### PROVIDED INFORMATION
┌──
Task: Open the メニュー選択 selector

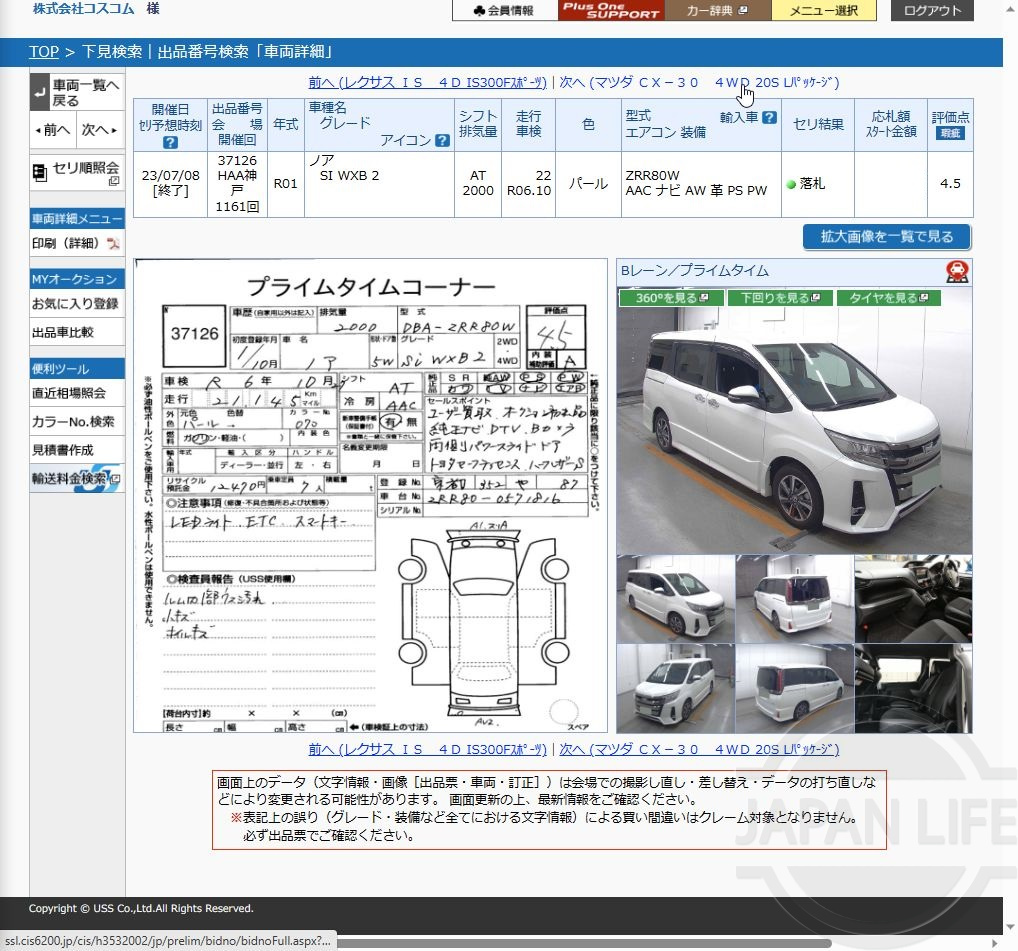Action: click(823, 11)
└──
┌──
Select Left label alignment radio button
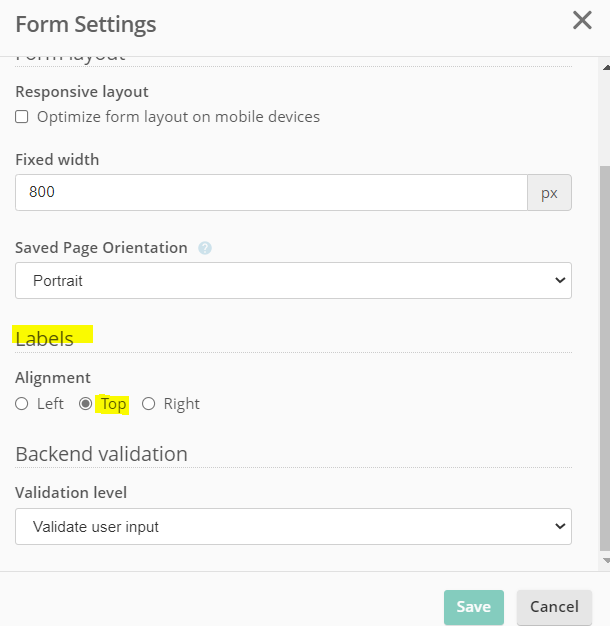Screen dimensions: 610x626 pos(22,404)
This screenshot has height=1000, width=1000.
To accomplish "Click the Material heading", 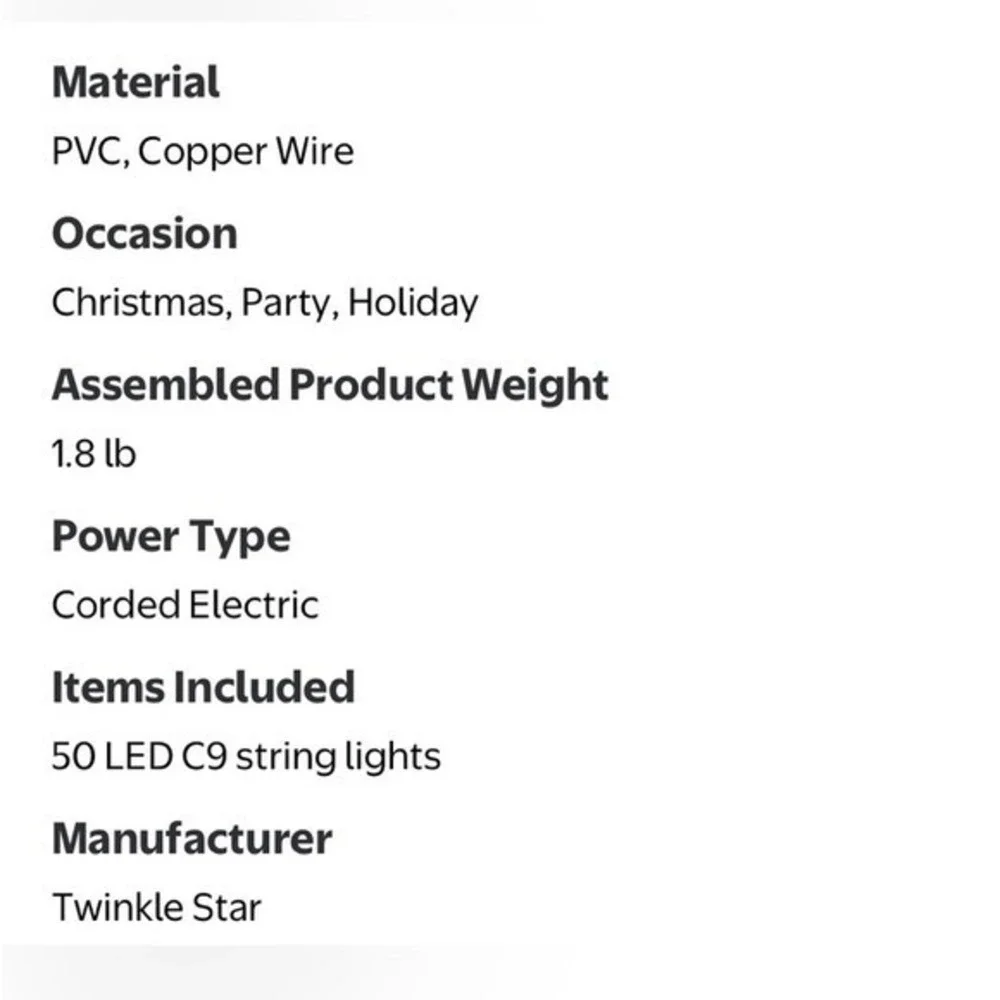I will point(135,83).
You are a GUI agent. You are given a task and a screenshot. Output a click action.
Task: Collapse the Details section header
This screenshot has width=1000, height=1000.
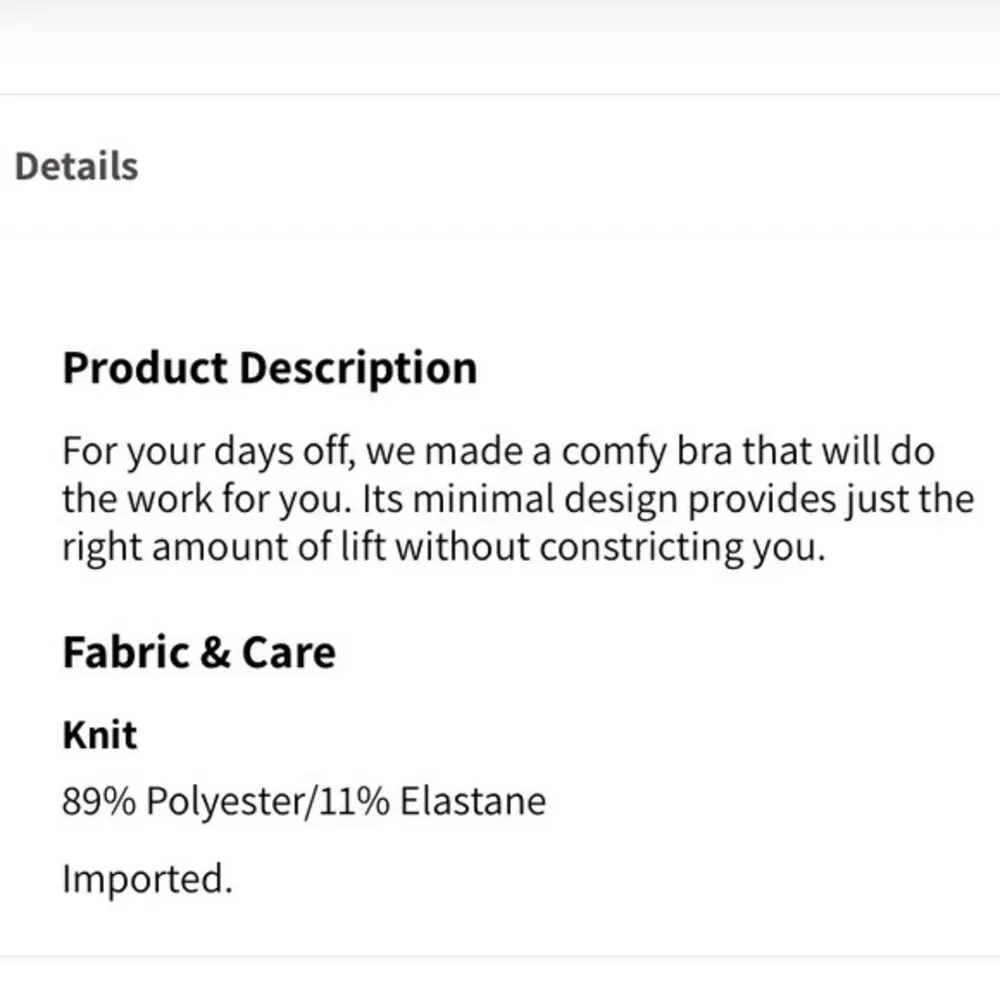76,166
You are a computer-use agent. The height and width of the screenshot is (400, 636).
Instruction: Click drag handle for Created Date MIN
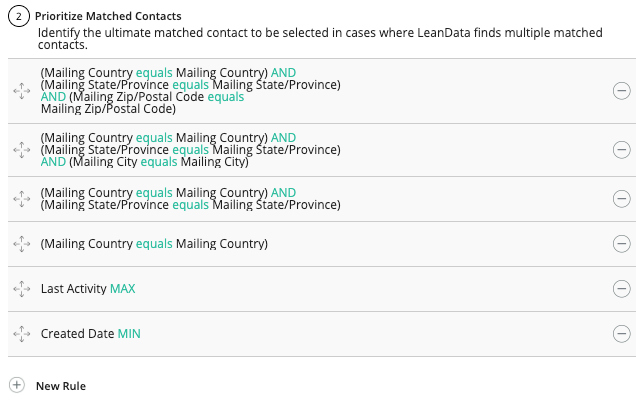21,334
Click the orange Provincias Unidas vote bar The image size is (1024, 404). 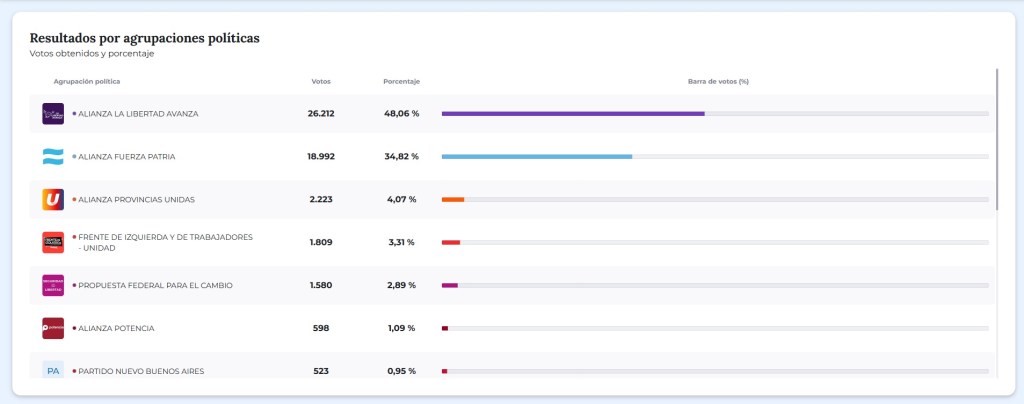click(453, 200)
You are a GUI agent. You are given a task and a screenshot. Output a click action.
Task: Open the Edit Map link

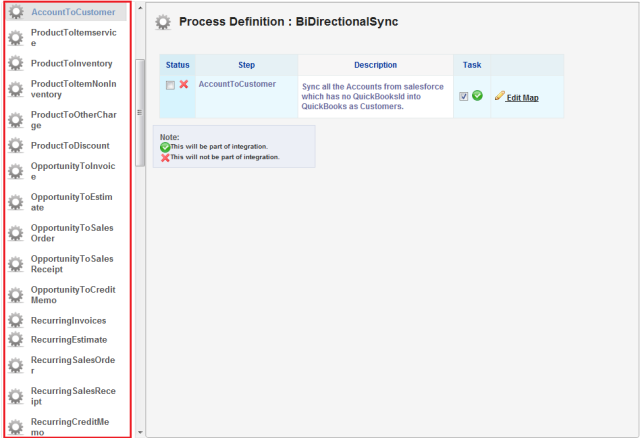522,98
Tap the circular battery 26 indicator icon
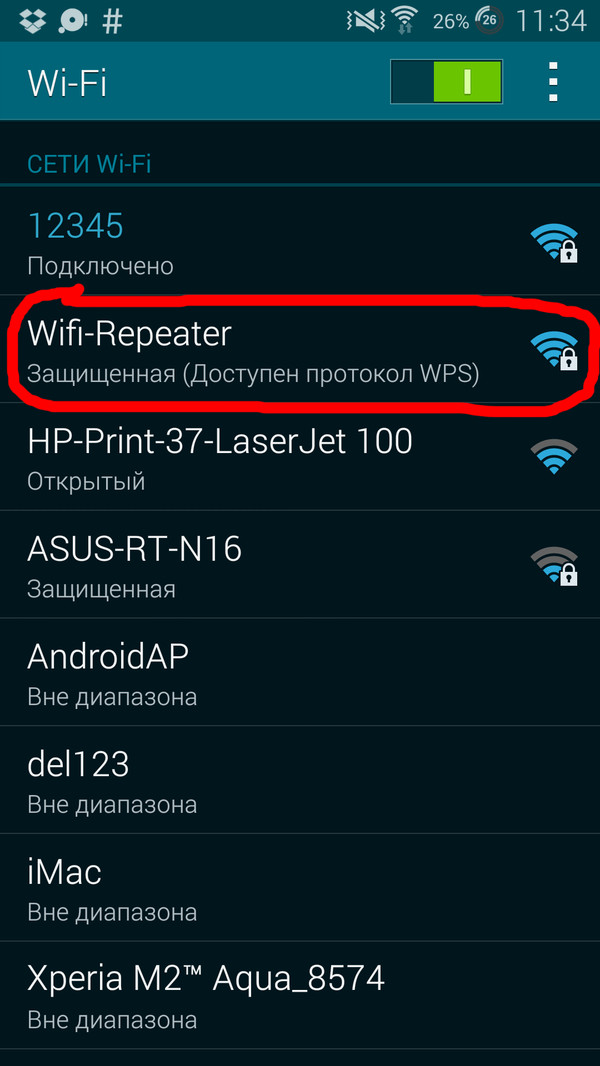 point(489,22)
└──
┌──
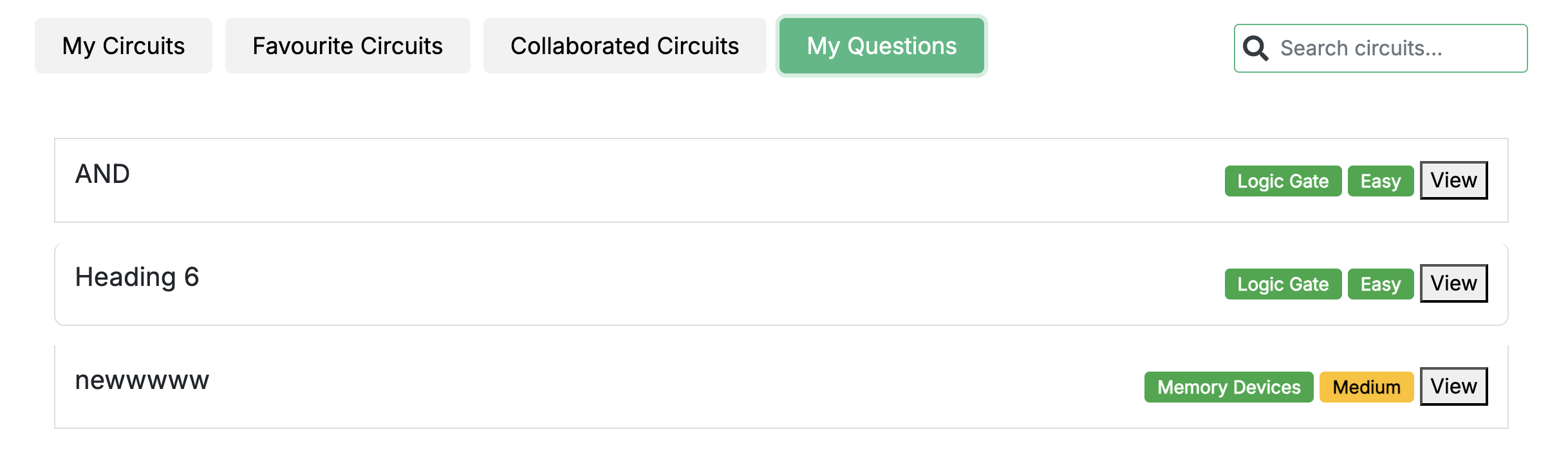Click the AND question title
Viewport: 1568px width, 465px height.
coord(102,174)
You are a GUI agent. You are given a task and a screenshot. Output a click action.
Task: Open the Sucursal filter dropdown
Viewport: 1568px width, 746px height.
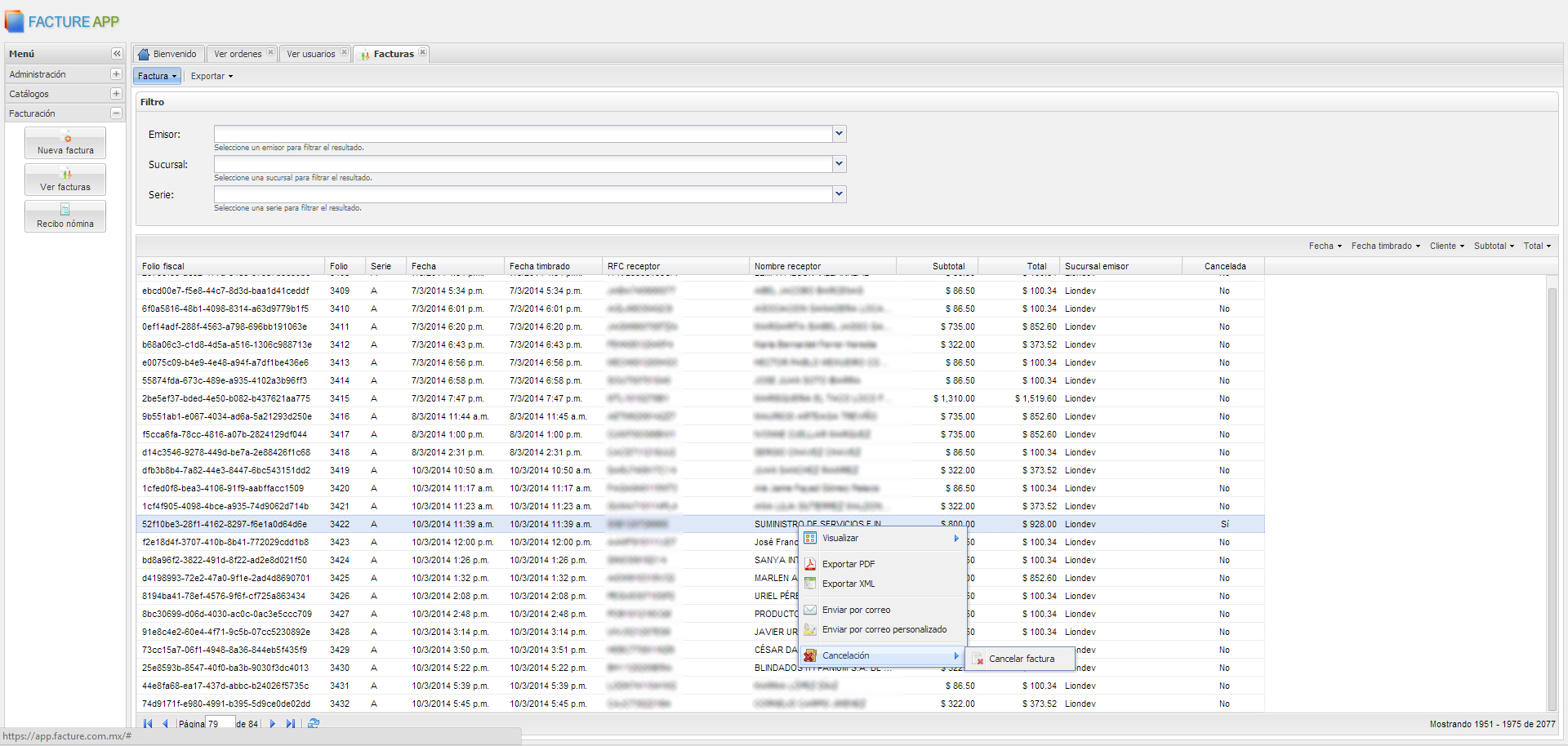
└──
### TASK BRIEF
Go through the listing above and write out exactly the lines starting with the one holding "Task: Open the Sucursal filter dropdown" and running through the one holding "Viewport: 1568px width, 746px height.", ends included, and no others.

### WRITTEN SOLUTION
Task: Open the Sucursal filter dropdown
Viewport: 1568px width, 746px height.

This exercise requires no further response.